[Stored data]

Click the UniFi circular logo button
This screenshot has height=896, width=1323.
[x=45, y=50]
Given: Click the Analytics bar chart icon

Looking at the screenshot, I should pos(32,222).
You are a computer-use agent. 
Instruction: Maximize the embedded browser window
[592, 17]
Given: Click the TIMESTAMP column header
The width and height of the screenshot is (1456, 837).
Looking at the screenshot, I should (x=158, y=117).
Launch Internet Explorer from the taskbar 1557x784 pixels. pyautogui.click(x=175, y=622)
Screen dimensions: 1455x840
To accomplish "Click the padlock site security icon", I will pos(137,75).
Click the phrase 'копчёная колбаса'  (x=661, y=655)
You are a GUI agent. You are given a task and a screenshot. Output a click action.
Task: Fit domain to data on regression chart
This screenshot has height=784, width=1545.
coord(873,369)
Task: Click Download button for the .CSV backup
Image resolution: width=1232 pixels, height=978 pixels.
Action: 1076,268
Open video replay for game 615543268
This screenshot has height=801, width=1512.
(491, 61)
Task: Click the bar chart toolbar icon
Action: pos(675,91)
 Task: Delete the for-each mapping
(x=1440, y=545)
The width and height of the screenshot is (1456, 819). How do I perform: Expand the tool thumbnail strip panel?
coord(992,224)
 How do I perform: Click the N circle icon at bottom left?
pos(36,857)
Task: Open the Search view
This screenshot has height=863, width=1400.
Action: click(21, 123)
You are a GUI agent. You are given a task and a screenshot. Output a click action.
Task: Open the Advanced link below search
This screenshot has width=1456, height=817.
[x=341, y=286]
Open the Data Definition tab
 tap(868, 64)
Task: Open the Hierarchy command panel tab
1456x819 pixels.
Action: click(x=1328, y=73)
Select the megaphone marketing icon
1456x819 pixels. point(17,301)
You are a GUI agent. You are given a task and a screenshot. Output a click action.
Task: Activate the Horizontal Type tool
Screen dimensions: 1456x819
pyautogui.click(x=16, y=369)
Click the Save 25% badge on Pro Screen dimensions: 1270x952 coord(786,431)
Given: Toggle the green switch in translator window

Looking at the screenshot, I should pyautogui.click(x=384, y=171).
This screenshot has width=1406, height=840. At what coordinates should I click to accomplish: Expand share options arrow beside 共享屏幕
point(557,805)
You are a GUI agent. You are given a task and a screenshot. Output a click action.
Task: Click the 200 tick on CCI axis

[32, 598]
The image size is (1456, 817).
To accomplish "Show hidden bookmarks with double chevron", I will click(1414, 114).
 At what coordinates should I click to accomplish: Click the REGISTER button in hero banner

**What is needed:** Every line that contains the string "button" should be copied from the entries.

**Exercise solution:**
Click the UniFi circular logo button
Task: Click Download button for the .CSV backup
 At what coordinates should I click to accomplish: Click the REGISTER button in hero banner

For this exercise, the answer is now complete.